Isaiah 50. 4 – 9a
Luke 23. 1 – 49
Palm Sunday
Fr Alex
I remember seeing an advert recently, I can’t remember what it was for – a card and gift shop or something like that – but it had the cheerful and confident tagline: “We make Easter easy!”
I think there’s so much revealed in that little phrase – we often put so much pressure on ourselves to make sure big celebrations go well, that it becomes hard work. Getting the chocolate eggs, the cards, the flowers; putting on the big meal, gathering all the family together (and the tensions that sometimes go with that).
But it reveals something deeper about our human tendency to shy away from the reality of the cross, and what the cross means. Sin, suffering, death. Easter is easy, isn’t it – but Good Friday is hard, so very hard
That tension is at the heart of this service today, as we begin Holy Week. It does feel easy, for a moment, as we get caught up in the excitement of the first part of the service. The joyful expectation of the crowds, the praise and acclamations for Jesus as he enters the city, the hymns and the “hosannas!”
But only for a moment… How soon those “hosannas” turn to shouts of “Crucify, crucify him!” No doubt you felt that tension yourselves at that moment, as we heard the narrative of the Passion, and we all joined in with the crowds baying for blood.
It feels perverse that we should shout such a thing now. They didn’t really know who Jesus was then, they didn’t know the end of the story. We know much better, as followers of Christ.
But the truth is that we crucify Christ again and again, in countless little ways. Turning a blind eye to someone in need; that harsh word or unkind comment; the broken relationship left unrepaired; turning away from the terrible suffering that is the reality for so many throughout the world, because there’s just too much of it to cope with ourselves.
A big part of Lent, and this Holy Week, is facing up to the difficult parts of our lives, all the things we would rather keep hidden – all the ways in which we fail to take up our cross and follow Christ, and keep him nailed to his instead.
Easter can never be easy; because you can’t have Easter without first coming to terms with the reality of Good Friday.
But it is also about letting those things go; about giving them to Christ on his cross, and letting them die with him, so that we may rise with him to the freedom of his resurrection life. This is a theme that will return again and again through this week.
The wonder is that even in the Cross, the terrible suffering and death, we see the promise of Easter Day. Look at what we learn about the Cross, today.
As Jesus is dying, those who put him there repeatedly mock him. The leaders say “Let him save himself if he is the Messiah;” the soldiers say, “If you are the King of the Jews, save yourself!” Even one of the criminals crucified with him keeps deriding him and saying, “Save yourself and us!
Jesus entered the city like a king, robed and riding on a donkey, acclaimed by all who saw him. Now this king is crucified, and instead of a royal throne he is placed upon the Cross, powerless to save himself, mocked and abused.

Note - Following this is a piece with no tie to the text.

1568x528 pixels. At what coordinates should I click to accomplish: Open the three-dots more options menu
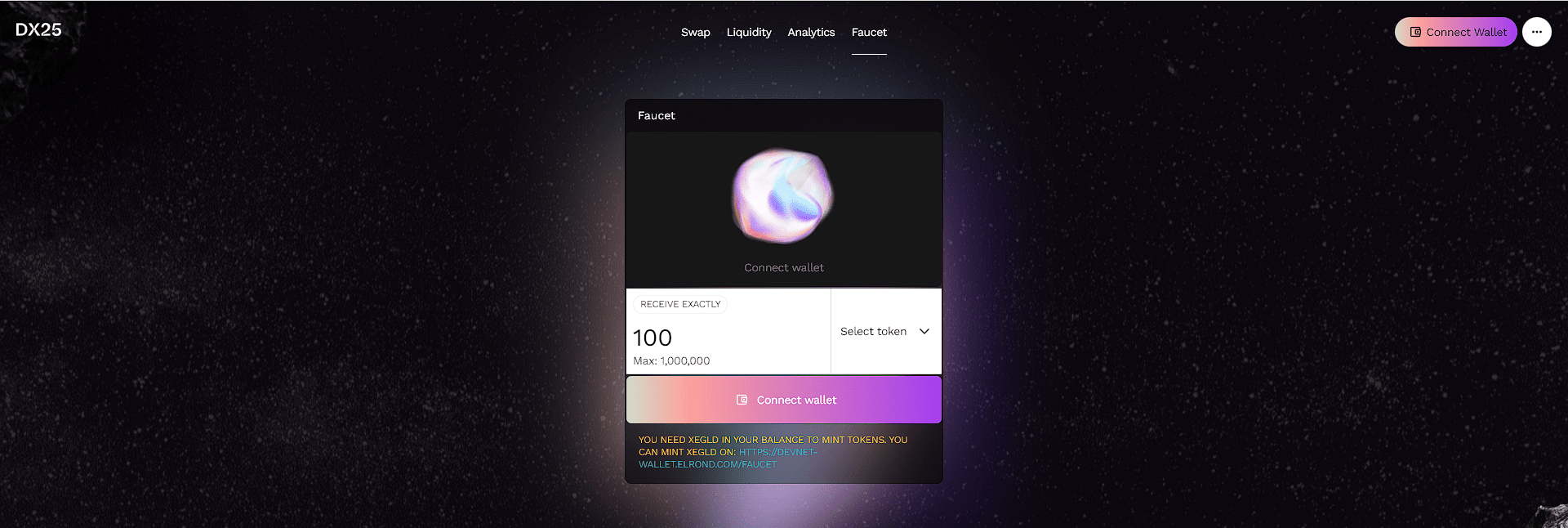(x=1536, y=32)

But it is in that utter weakness that Jesus reveals his absolute power. Jesus does save on that Cross. Not himself, but the second criminal crucified along with him. Even in that moment of total powerlessness, stripped quite literally of everything and demonstrating only weakness: Jesus saves.
The thief faces up to his sin – he says “we are getting what we deserve for our deeds” – but in accepting his failings, he doesn’t give in to bitterness and despair like the other criminal: instead, he turns to Christ. He has the courage to address Jesus by name – one of very few people in all the Gospels to do so – and he asks to be remembered when Jesus comes into his kingdom.

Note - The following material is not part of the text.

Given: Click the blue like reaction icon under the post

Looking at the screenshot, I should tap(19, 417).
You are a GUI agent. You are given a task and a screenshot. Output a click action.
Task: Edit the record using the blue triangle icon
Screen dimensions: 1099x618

But Jesus doesn’t just remember him; he doesn’t wait for the thief to receive his punishment and die; he doesn’t wait, even, for Easter Day. Jesus saves. With arms outstretched on the Cross, he reaches out and takes that man’s sin onto himself, with all the sin of the world, and kills it, as he is killed.
“Truly I tell you, today you will be with me in Paradise.”
And Jesus does the same for us. As we enter into this Holy Week, as we come to terms with our own failings, even as we hold up another nail to hammer into our Saviour with our sin: with arms outstretched on the Cross, Jesus reaches out and takes it all onto himself. He takes it from us and kills it, as he is killed.
We don’t need to wait for Easter to experience his freedom and the fullness of life in him. We aren’t somehow trapped in misery through this week until Easter Day comes and we can be free from it. Easter is now, Easter is on the Cross, and in the tomb. Death has already died.
So let us open ourselves up, truly, to Christ this Holy Week. Let us approach his Cross and be honest about all of ourselves, even those darkest and most hidden parts. Let us come to terms with the reality of our failings: not in bitterness and despair, but with joy: that the light and new life of Christ is already breaking into those dark places; that even in our weakness, Christ is working within us his great purpose of love. Amen.